* COMPITO 1
Secondo il brano sull'età degli insegnanti, quale quota di docenti italiani delle medie e delle superiori ha superato i 50 anni?

* BRANO DI RIFERIMENTO
Diventa
sempre più visibile il gap che divide un docente italiano da quelli
degli altri paesi moderni: da Bruxelles, attraverso Eurostat, giunge la
notizia che l'Italia è prima per numero di maestri delle elementari
over 50, come anche per docenti della secondaria. Nella scuola primaria
italiana oltre un maestro su due ha superato i 50 anni (53%), mentre
alle medie e alle superiori si arriva al 58%. La media Ue è, invece,
rispettivamente del 32,4% e del 38,1%. I dati non riguardano solo
l’Europa, ma si estendono a livello Ocse. Le riforme hanno, inoltre,
prodotto un tonfo dei pensionamenti, con influssi negativi sul turn
over e anche l’Ape per i nati tra il 1952 e il 1954 non servirà a
molto; per non parlare dell’entità dell’assegno di quiescenza, visto
che per 41 docenti su 100 la pensione non arriva a mille euro netti.
Marcello Pacifico (presidente nazionale Anief): anche il Governo ci ha
messo del suo, decidendo inopinatamente di escludere non abilitati e
laureati dall’ultimo Concorso a cattedra, facendo così fuori in
partenza tutti i giovani laureati con l’aggravante che ci saranno pure
oltre 20mila posti persi, per via della mancanza di programmazione del
Miur. In Italia i docenti continueranno, così, a essere immessi in
ruolo attorno ai 40 anni con diversi casi anche dopo i 50 e, in alcuni,
pure over 60. Anche gli esecutivi precedenti hanno fatto il loro, con i
200mila posti tagliati negli ultimi anni, oppure dimenticando e
abbandonando oltre 4mila ‘Quota 96’ che nel 2012 avrebbero dovuto
lasciare il servizio: diventa, così, una chimera il ringiovanimento dei
nostri insegnanti che, nonostante tutto, sono sempre pronti a
migliorare le proprie competenze e professionalità, anche in situazioni
lavorative di disagio e sempre più contrassegnate da stipendi da
fame.
Quest’oggi, in occasione della ricorrenza della Giornata Mondiale degli
Insegnanti, istituita dall’Unesco, diventa sempre più visibile il gap
che divide un docente italiano da quelli degli altri paesi moderni: da
Bruxelles, attraverso Eurostat, proprio in queste ore, giunge la
notizia che gli insegnanti italiani sono i più vecchi d'Europa:
l'Italia è prima nell'Ue per maestri delle elementari over 50 come
anche per docenti della secondaria. Nella primaria italiana oltre un
maestro su due ha superato i 50 anni (53%), mentre alle medie e alle
superiori si arriva al 58%. La media Ue è, invece, rispettivamente del
32,4% e del 38,1%. Gli altri paesi europei hanno un corpo insegnante
decisamente più giovane: alla primaria, i docenti over 50 sono
collocati in Bulgaria e Germania (42%) e Lituania (41%); alle medie e
alle superiori in Estonia (50%), Lettonia (49%), Bulgaria e Germania
(48%). Nessuno supera il 50%, come accade in Italia che rimane distante
anni luce da Malta (solo 15% over 50), Gran Bretagna (25%), Lussemburgo
(26%) e Polonia (27%).

* VOCI RIPORTATE
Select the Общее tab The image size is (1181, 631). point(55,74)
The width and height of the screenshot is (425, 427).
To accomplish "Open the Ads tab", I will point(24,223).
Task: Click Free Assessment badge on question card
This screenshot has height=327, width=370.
--
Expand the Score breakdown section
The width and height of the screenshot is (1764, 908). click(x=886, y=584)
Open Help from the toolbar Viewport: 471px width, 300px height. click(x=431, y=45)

* COMPITO 2
Trascriva fedelmente le righe delle voci comprese tra quella che contiene "The width and height of the screenshot is (425, 427)." e quella che contiene "This screenshot has height=327, width=370.", entrambe incluse.

* RISPOSTA 1
Il 58%.

* RISPOSTA 2
The width and height of the screenshot is (425, 427).
To accomplish "Open the Ads tab", I will point(24,223).
Task: Click Free Assessment badge on question card
This screenshot has height=327, width=370.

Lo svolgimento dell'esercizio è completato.